## QUELLE
==============================
Indem Sie so, durch die internationale Zusammenarbeit, zum Aufbau der Einheit der Menschheitsfamilie beitragen, helfen Sie, eine Weltwirtschaft zu errichten, in der jeder den ihm angemessenen Platz einnehmen und wie nie zuvor von den weltweiten Ressourcen profitieren kann. Erlauben Sie mir, Ihre Regierung zu ermutigen, ihre Politik der Zusammenarbeit für die Entwicklung fortzusetzen, vor allem in den Bereichen, die die Ärmsten und Schwächsten betreffen. Dieses Jahr wird geprägt durch den 65. Jahrestag des tragischen Atombombenabwurfs auf die Bevölkerung von Hiroshima und Nagasaki.

Die Erinnerung an diese düstere Episode in der Geschichte der Menschheit wird jedes Jahr schmerzlicher, in dem Maße, in dem die direkten Zeugen dieses entsetzlichen Ereignisses allmählich immer weniger werden. Diese Tragödie ruft uns eindringlich in Erinnerung, wie notwendig es ist, uns weiterhin beharrlich für die Nichtverbreitung von Atomwaffen und für die Abrüstung einzusetzen. Atomwaffen verursachen weiterhin große Besorgnis. Ihr Besitz und die Gefahr ihres möglichen Einsatzes rufen Spannungen und Mißtrauen in vielen Teilen der Welt hervor. Ihr Land, Herr Botschafter, muß als Vorbild angeführt werden für seine ständige Unterstützung bei der Suche nach politischen Lösungen, die nicht nur erlauben, die Verbreitung von Nuklearwaffen zu verhindern, sondern auch vermeiden, daß der Krieg als ein Weg zur Lösung von Konflikten zwischen Nationen und Völkern betrachtet wird. Der Heilige Stuhl, der mit Japan das Anliegen einer Welt ohne Atomwaffen teilt, ermutigt alle Nationen, geduldig die wirtschaftlichen und politischen Verbindungen des Friedens zu knüpfen, die sich wie ein Bollwerk gegen jeden Vorwand erheben, zu den Waffen zu greifen, und die es erlauben, die ganzheitliche menschliche Entwicklung aller Völker zu fördern (vgl. Generalaudienz, 5. Mai 2010). Ein Teil der Mittel, die für Waffen bewilligt werden, könnte stattdessen Projekten der wirtschaftlichen und sozialen Entwicklung, der Bildung und der Gesundheit zugeführt werden. Dies würde zweifellos zur inneren Stabilität der Länder und zur Stabilität zwischen den Völkern beitragen (vgl. Caritas in veritate, 29).
==============================
## ZU BEARBEITENDE AUFGABEN
A: Prüfen Sie, ob die folgenden Aussagen mit dem Text über Atomwaffen und Abrüstung übereinstimmen. Antworten Sie jeweils mit Ja oder Nein und zitieren Sie die entscheidenden Worte des Textes wörtlich.
(i) Der Text erwähnt den 65. Jahrestag des Atombombenabwurfs auf Hiroshima und Nagasaki.
(ii) Laut Text wird die Erinnerung an dieses Ereignis mit den Jahren weniger schmerzlich.
(iii) Der Text schlägt vor, sämtliche für Waffen bewilligten Mittel in Entwicklungsprojekte umzuleiten.
B: Schreiben Sie den Text über Atomwaffen und Abrüstung im Anschluss an seinen letzten Satz weiter.

## VORLIEGENDES MATERIAL
==============================
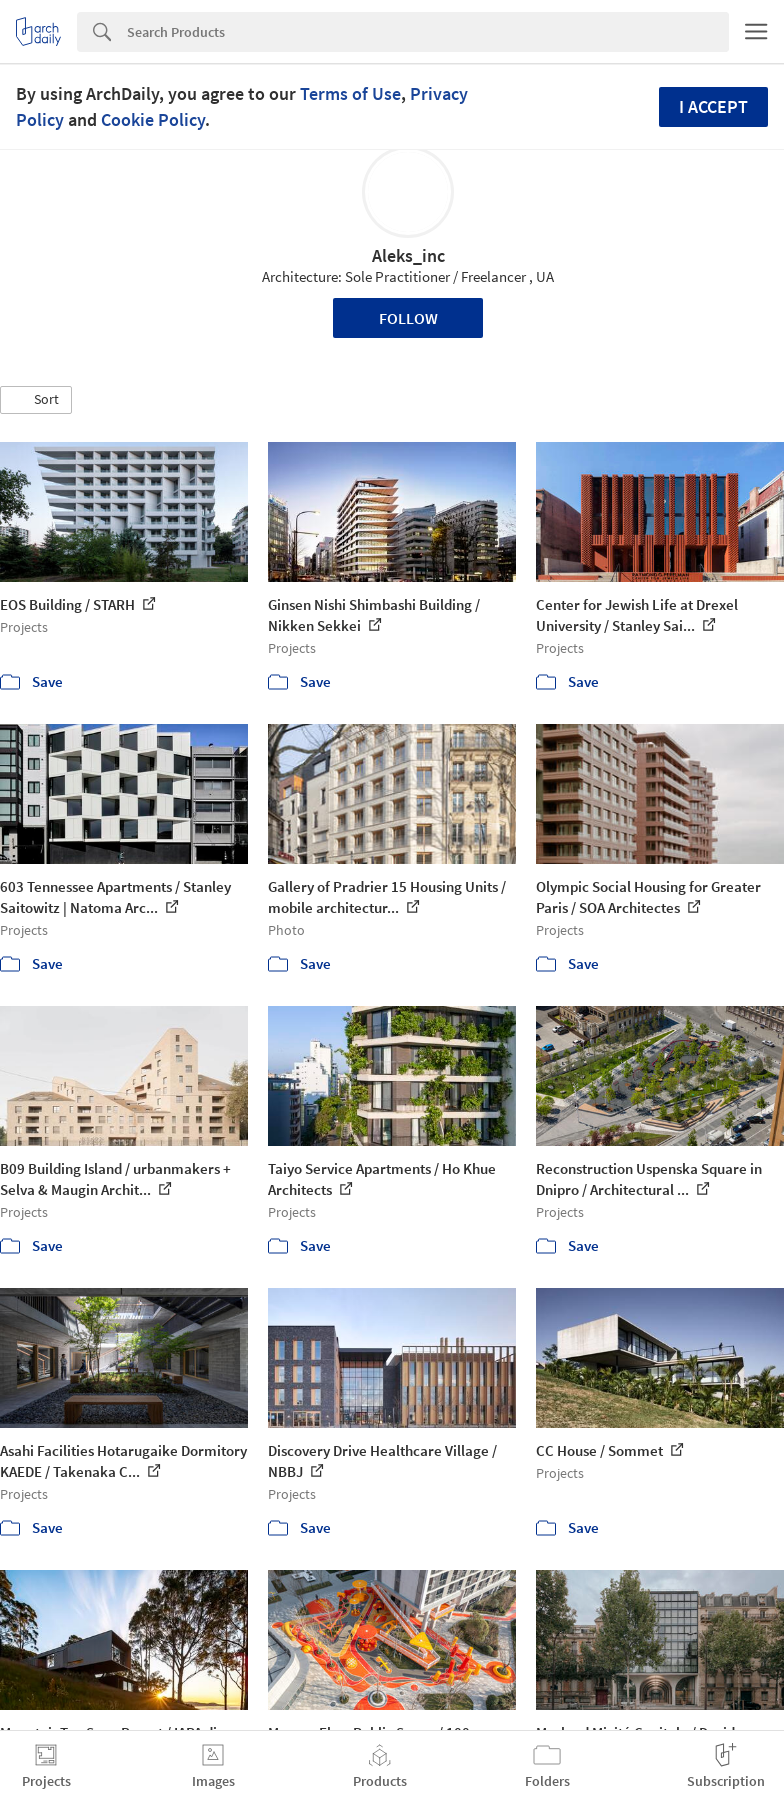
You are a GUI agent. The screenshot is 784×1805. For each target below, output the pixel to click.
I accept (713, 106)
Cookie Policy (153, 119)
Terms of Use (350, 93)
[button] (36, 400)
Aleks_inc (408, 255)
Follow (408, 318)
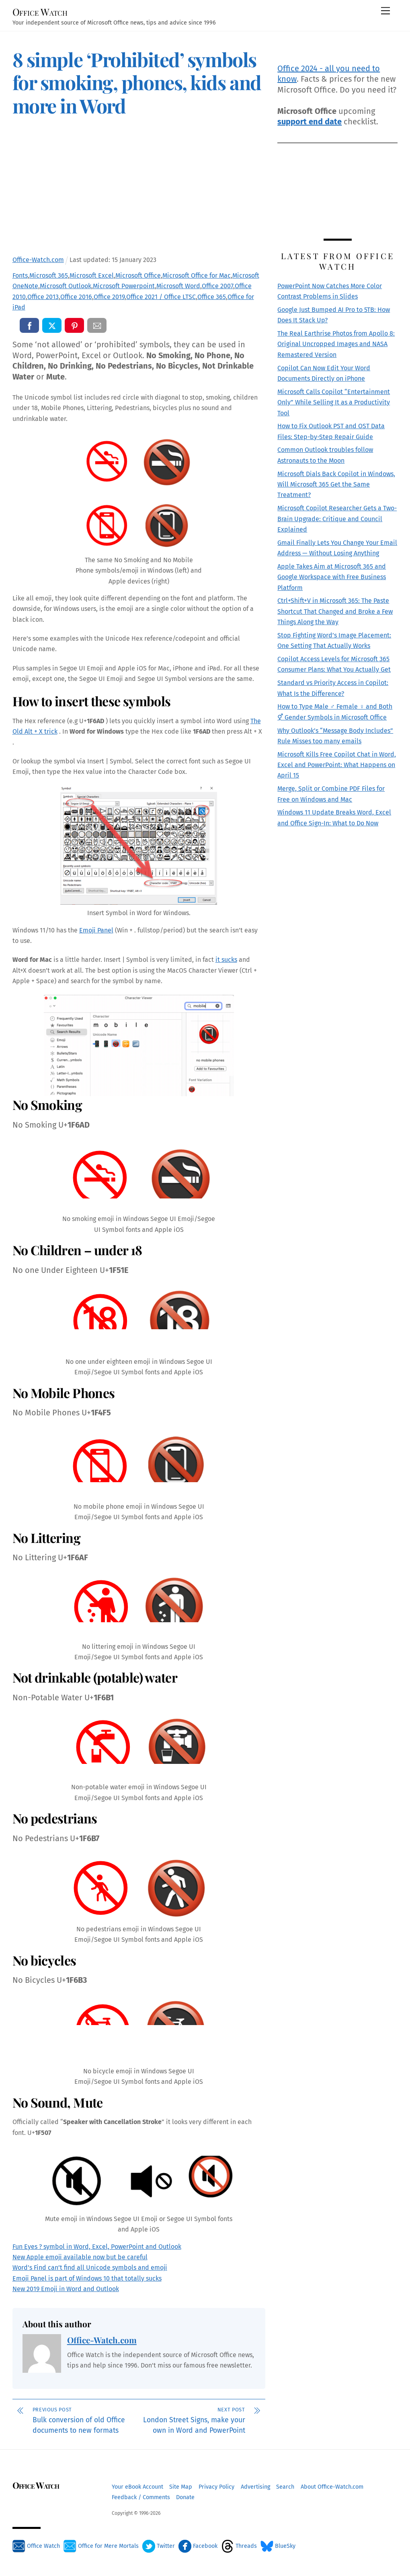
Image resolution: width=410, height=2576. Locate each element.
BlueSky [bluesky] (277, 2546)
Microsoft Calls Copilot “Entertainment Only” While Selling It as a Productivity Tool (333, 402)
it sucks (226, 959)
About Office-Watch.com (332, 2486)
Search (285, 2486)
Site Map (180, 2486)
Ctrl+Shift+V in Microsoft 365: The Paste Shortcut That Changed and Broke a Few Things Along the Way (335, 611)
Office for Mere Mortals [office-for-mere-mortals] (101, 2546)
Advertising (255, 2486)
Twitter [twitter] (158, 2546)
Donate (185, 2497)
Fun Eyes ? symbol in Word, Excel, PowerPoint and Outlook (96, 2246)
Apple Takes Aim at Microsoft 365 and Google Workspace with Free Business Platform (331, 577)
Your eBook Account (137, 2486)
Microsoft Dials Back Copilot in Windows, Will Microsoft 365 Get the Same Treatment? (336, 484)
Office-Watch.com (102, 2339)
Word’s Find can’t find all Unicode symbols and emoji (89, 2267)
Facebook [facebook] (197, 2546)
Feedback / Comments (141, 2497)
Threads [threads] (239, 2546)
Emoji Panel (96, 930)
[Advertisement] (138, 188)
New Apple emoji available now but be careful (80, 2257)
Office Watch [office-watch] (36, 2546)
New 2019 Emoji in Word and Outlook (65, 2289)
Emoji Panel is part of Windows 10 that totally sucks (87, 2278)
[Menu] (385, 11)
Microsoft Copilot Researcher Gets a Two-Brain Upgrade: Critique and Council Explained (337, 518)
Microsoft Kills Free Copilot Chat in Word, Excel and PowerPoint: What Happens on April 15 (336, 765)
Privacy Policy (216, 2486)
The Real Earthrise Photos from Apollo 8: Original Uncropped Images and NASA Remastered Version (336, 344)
==============================
## ERGEBNISSE IN REIHENFOLGE
A:
(i) Ja: „Dieses Jahr wird geprägt durch den 65. Jahrestag des tragischen Atombombenabwurfs auf die Bevölkerung von Hiroshima und Nagasaki.“
(ii) Nein: „Die Erinnerung an diese düstere Episode in der Geschichte der Menschheit wird jedes Jahr schmerzlicher“
(iii) Nein: „Ein Teil der Mittel, die für Waffen bewilligt werden, könnte stattdessen Projekten der wirtschaftlichen und sozialen Entwicklung, der Bildung und der Gesundheit zugeführt werden.“

B:
In diesen Zeiten der Instabilität der Märkte und der Beschäftigung bleibt also die Notwendigkeit, sichere Finanzierungshilfen für die Entwicklung zu finden, eine ständige Sorge. Von den mit der derzeitigen globalen Rezession verbundenen Schwierigkeiten ist kein Land verschont geblieben. Dennoch bleibt Japans Rolle in der internationalen Wirtschaft sehr wichtig und aufgrund der zunehmenden Globalisierung des Handelssystems und der Kapitalbewegungen – die eine Realität darstellt – werden sich die von Ihrer Regierung getroffenen Entscheidungen weiterhin weit über die Landesgrenzen hinaus auswirken. Mögen die Völker guten Willens in der derzeitigen internationalen Wirtschaftskrise einen »Anlaß zu Unterscheidung und neuer Planung« sehen (Caritas in veritate, n. 21), einer Planung, die sich durch die Liebe in der Wahrheit, durch Solidarität und durch den Einsatz zugunsten einer ethisch ausgerichteten Wirtschaft auszeichnet (vgl. ebd., 36).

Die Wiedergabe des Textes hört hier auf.